La Cámara de Comercio aborda en una jornada las últimas reformas del derecho concursal

El vicepresidente de la Cámara de Comercio, José Luis Martín Aguado (i) durante la jornada (Foto: Chema Díez)

La Cámara de Comercio de Salamanca quiere facilitar a los empresarios un conocimiento de la normativa para que sepan cómo desenvolverse y relacionarse en esas circunstancias.

La Cámara de Comercio e Industria de Salamanca y  la Confederación de Organizaciones de Empresarios Salmantinos (CONFAES) ha celebrado esta mañana una jornada sobre El Concurso de Acreedores: enfoque práctico de la PYME”, impartida por el Gestor Procesal del Juzgado Mercantil de Salamanca, Jesús M. Castaño Jabato, abogado colegiado por el ICASAL y Graduado Social diplomado, con la que se busca dar una visión global del procedimiento concursal, al mismo tiempo que deja clara su estructura, muchas veces poco comprensible para el empresariado.

 

Con una metodología esquematizada y práctica, la jornada ha tratado las recientes reformas legales en la materia, la normativa aplicable en la actualidad y el incremento de situaciones de crisis empresarial ante la imprevisible duración de los actuales concursos de acreedores en las sociedades.

 

Con estas jornadas la Cámara de Comercio de Salamanca quiere facilitar a los empresarios un conocimiento de la normativa para que sepan cómo desenvolverse y relacionarse en esas circunstancias.

 

Así lo indica el Vicepresidente Primero de la Cámara de Comercio, Jose Luis Martín Aguado, quien señala que “esta jornada es necesaria para las pequeñas y medianas empresas que se encuentran, por desgracia, en un momento económico delicado, pero, sobre todo, para aquellas que se relacionan con empresas en concurso.

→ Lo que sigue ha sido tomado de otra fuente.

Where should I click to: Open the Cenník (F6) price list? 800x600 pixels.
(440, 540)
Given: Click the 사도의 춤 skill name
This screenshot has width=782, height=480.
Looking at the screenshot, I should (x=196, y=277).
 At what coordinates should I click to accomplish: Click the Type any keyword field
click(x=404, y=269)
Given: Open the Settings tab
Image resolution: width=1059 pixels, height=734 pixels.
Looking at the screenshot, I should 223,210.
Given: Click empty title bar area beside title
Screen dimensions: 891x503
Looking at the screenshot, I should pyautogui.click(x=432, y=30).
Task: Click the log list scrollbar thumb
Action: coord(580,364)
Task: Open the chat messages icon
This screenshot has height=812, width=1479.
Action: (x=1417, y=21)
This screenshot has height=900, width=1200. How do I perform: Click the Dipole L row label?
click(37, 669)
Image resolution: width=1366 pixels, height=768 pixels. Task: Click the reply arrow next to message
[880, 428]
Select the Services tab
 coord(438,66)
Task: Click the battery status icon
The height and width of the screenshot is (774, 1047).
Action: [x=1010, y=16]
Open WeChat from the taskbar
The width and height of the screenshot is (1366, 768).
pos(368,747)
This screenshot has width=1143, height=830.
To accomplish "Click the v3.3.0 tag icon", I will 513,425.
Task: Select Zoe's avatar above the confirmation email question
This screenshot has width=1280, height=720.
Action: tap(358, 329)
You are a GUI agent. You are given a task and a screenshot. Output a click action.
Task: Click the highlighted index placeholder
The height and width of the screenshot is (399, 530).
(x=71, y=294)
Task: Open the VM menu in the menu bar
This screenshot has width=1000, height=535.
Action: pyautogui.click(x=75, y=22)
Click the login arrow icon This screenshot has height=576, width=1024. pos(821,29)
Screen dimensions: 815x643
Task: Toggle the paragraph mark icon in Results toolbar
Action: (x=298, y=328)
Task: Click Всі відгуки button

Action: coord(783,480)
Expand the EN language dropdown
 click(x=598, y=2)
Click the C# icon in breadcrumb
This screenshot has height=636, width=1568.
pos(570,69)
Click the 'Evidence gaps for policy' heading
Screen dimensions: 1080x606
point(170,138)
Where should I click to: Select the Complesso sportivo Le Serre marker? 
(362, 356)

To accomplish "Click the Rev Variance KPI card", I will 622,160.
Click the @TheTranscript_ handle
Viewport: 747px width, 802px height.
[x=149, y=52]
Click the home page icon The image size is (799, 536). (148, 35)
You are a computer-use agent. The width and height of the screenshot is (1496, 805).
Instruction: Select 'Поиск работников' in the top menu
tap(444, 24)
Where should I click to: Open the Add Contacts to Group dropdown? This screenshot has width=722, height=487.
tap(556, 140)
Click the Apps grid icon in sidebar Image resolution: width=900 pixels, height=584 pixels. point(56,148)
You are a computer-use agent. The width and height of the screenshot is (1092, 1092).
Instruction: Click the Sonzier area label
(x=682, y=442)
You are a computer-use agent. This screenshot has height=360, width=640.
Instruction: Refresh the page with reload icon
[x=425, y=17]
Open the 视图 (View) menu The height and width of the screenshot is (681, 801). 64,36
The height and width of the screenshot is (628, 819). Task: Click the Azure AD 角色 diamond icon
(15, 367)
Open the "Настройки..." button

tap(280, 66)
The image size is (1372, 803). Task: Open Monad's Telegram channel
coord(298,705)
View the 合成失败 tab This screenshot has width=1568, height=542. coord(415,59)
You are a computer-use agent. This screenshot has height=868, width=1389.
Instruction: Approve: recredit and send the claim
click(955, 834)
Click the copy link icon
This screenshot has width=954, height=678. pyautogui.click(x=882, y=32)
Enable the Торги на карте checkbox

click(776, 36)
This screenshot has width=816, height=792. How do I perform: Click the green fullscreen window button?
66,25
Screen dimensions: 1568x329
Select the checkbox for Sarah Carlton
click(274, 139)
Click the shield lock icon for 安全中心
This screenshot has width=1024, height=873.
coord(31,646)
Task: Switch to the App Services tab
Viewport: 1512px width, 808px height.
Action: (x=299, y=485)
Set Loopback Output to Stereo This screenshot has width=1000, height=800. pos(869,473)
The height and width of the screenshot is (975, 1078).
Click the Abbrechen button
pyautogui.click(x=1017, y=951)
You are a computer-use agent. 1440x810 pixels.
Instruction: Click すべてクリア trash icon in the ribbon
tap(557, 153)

Lamentablemente, no es infrecuente, que los empresarios nos relacionemos con empresas que de repente inician un proceso concursal y, muchas veces, no sabemos cómo actuar. Por eso, desde la Cámara de Comercio entendimos la necesidad de poner en marcha esta formación enfocada a la pyme y no a los profesionales”.

 

El abogado y gestor concursal, Jesús M. Castaño Jabato, sostiene que la Ley Concursal  es “muy modificable” y que “presenta lagunas que a diario se tiene que estar supliendo” con una premisa clara, siempre en favor de la empresa”.

 

Para el experto en Derecho Concursal, los “buenos deseos de una mejora económica” contrastan con las cifras de empresas en concurso que llegan a diario: “las cifras de concursos de acreedores no reflejan el panorama de fin de la crisis”, sostiene. De hecho, en el último trimestre, se ha incrementado en España un 10% el número de empresas en proceso concursal, según el Instituto Nacional de Estadística.

 

La estructura empresarial salmantina ha quedado “muy tocada” por una crisis a la que sólo están sobreviviendo, a su juicio, “las empresas que tienen un activo grande y que esperan a que ésta toque fondo”, aunque sigue remarcando que “Salamanca sigue teniendo tejido empresarial”. De hecho según las estadísticas nacionales, casi el 27% de las empresas que inician este proceso son pymes.

 

En este 2013, las cifras son mayores que ningún otro año, según el abogado,  “mucho más que en el 2012, 2011 y años anteriores”, llegando a unos 45 procesos, tanto de personas jurídicas como de físicas, hasta el parón estival de agosto. Sin embargo, la sorpresa llega porque su número se ha ralentizado en los últimos meses. El abogado encuentra en la “espera de las empresas por la llegada de la nueva Ley de Emprendedores” que favorece “la desjudicialización del concurso”, la clave del freno a esta sangría.

 

A juicio de Castaño, desde 2004 “el sector predominante ha sido el de la construcción”, pero desde hace varios años “se han diversificado mucho los sectores” que van “desde las artes gráficas, empresas de informática… cualquier sector que nos imaginemos”, explica.

 

Lo que sí queda claro es que la Ley Concursal tiene una premisa básica, “lograr acuerdos que eviten la liquidación y salven a las empresas” aunque en la práctica no siempre se consigue, ya que “el 95% de ellas no se logra salvar”, lamenta. Se trata de “un proceso complejo y largo” que la mayoría de personas desconoce y que en el que muchas ocasiones se incurren en errores como “la confusión en lo que es un convenio o una liquidación”, recalca.

 

No quiere olvidarse Castaño de que la Ley Concursal, que “ya ha sido modificada por los dos últimos gobiernos” sigue teniendo “aspectos muy modificables” y “muchas lagunas” que se suplen en el día a día con una premisa clara: “siempre se actúa en favor del concurso y de la empresa”.